Author Audrey Laporte debunks common assumptions that economic theory does not apply to the delivery of medical care

OTTAWA, January 15, 2014 – What would a health care system look like if we took economics seriously? Hint: Not much like Canadian medicare. Nor would it look much like the US system.

In a major new paper published today by the Macdonald-Laurier Institute, Audrey Laporte, a noted expert in the economics of health care at the University of Toronto, addresses the erroneous but popular notion that health care delivery is fundamentally different from other areas of human economic activity. She urges policy-makers to consider taking advantage of market-based incentives to improve efficiency and meet the needs of that often forgotten and neglected stakeholder – the patient.

“The drawback with the solutions that have been introduced to tackle problems like wait times is that they are management-based solutions whereas economics-based solutions are needed”, says Laporte.

Laporte’s paper, titled “How markets can put patients first: Economics before politics in Canadian health care delivery,” examines the mechanics of markets for health insurance, the organization of supply and the nature of demand for health care, and looks for evidence of the price mechanism in “the few still-untouched areas of its natural habitat”. It examines the valid role of government in a universal-access system, and finally suggests what an economically rational health care system might look like.

“International health care rankings force a consideration of the absolute performance of the Canadian system. Economics provides a framework for this conversation”, writes Laporte. She notes that Canadians ignore international rankings, where Canada fares poorly on measures such as cost and access to care, and focus on comparing Canada’s system to that of the US.

“The US health care system is not a system if that word is taken to refer to a well-functioning mechanism. Rather, it is a Rube Goldberg device, built up over the decades by a process of making quick fixes and then, a few years later, piling on other quick fixes in the hopes of rectifying problems created by the previous quick fixes,” writes Laporte.

Canadian health care needs a fresh look through the clear lens of economic theory.

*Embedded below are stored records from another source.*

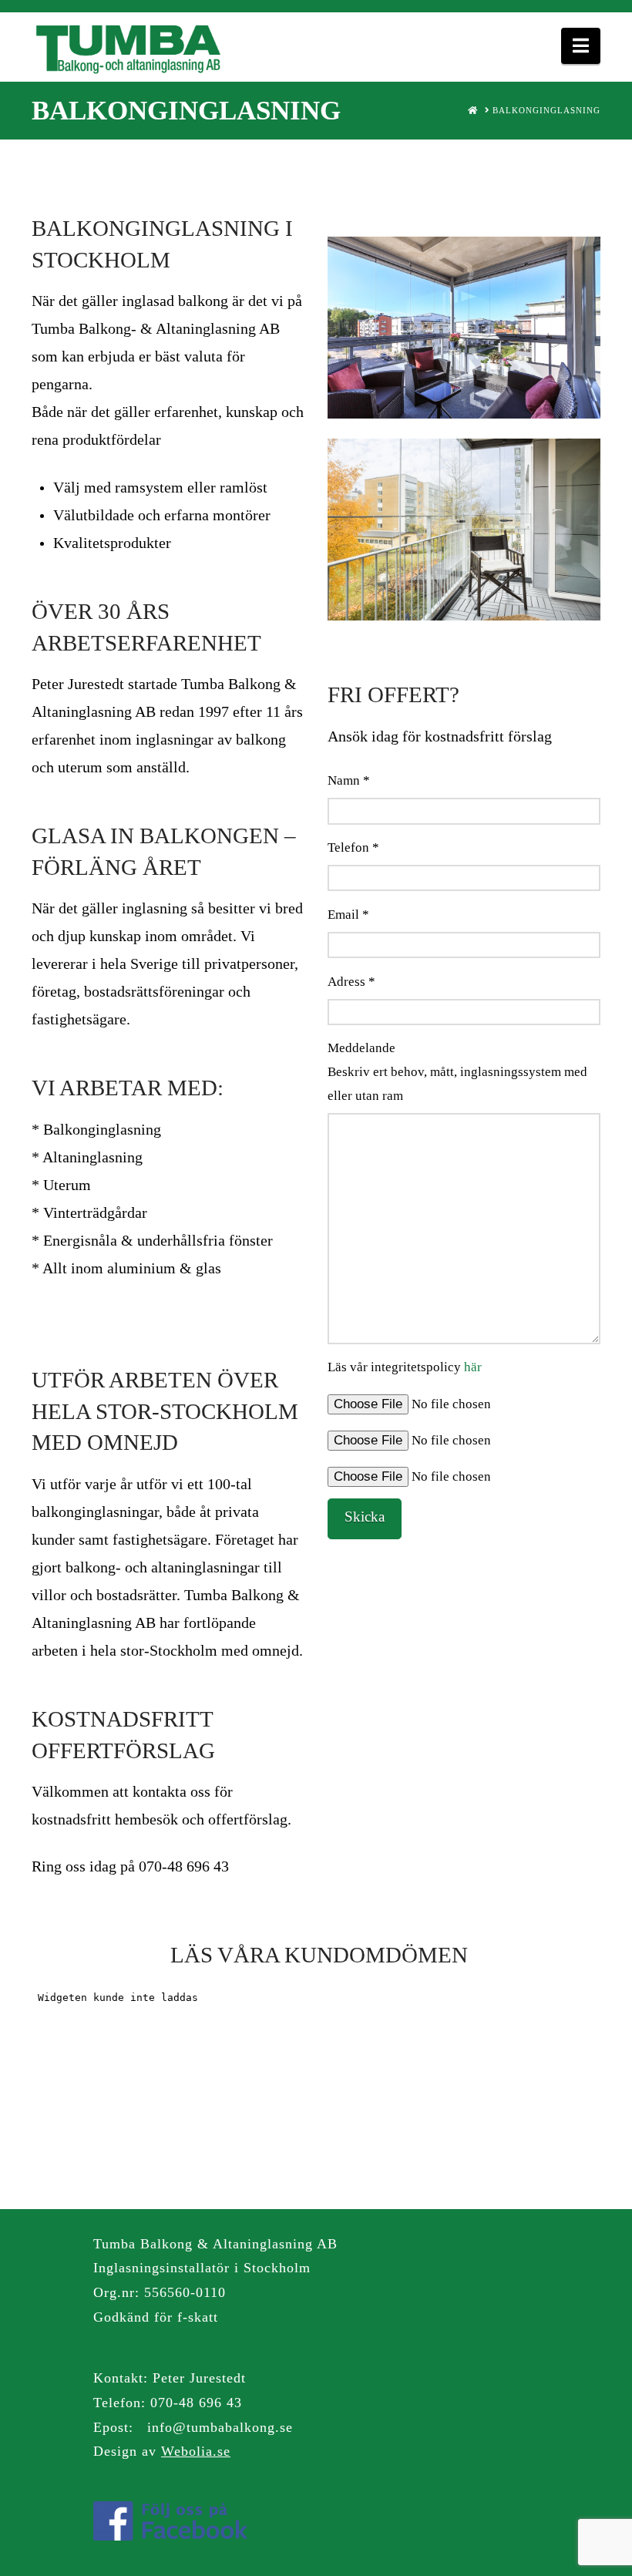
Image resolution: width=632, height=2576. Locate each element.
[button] (580, 46)
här (473, 1367)
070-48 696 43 (196, 2402)
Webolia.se (195, 2451)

In this paper, Laporte demonstrates that while there are indeed unique features to the health-care market, people respond to prices and prices respond to people, just as economic theory would suggest.

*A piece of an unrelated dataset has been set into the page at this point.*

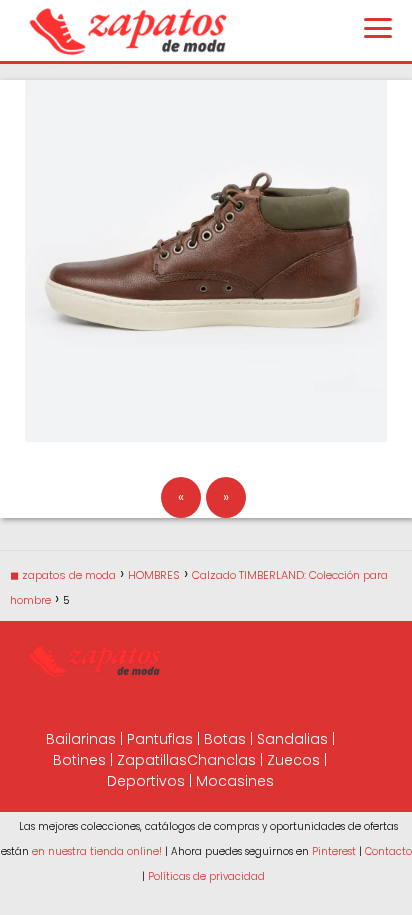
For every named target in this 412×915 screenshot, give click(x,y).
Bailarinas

Laporte concludes that a health care system that takes economics seriously would:

  • Be structured so that price incentives operate on both demand and supply sides of the market. There should always be some element of out of pocket payment for medical care to reduce demand for unnecessary services and bring down prices, while individuals are protected from massive costs and income-based transfers reduce payments for the poor.
  • See the role of government on the supply side greatly reduced. The organization of practice would generally be left to the suppliers to determine since they have the greatest incentive for getting it right.
  • Be based around competitive provision of insurance with government setting a minimum core of coverage, as in the case of Switzerland today, for example. Such insurance would incorporate guaranteed renewability, perhaps along the lines tried out under the German and Australian systems, to protect people who develop chronic illness.
  • Incorporate reference pricing, as do several European drug plans and as certain insurers are experimenting with in California as a way of paying for some hospital care. Under reference pricing, not only do consumers respond to pricing incentives but the prices suppliers charge respond in their turn to consumers’ responses.
  • Change the way the medical system is funded, currently from general revenues. Medicare’s unfunded liability could be addressed by having working-age Canadians pre-fund their own later health care expenditures with a health savings component.

# # #

Audrey Laporte is director of the Canadian Centre for Health Economics and associate professor at the University of Toronto’s Institute for Health Policy.

The Macdonald-Laurier Institute is the only non-partisan, independent national public policy think tank in Ottawa focusing on the full range of issues that fall under the jurisdiction of the federal government.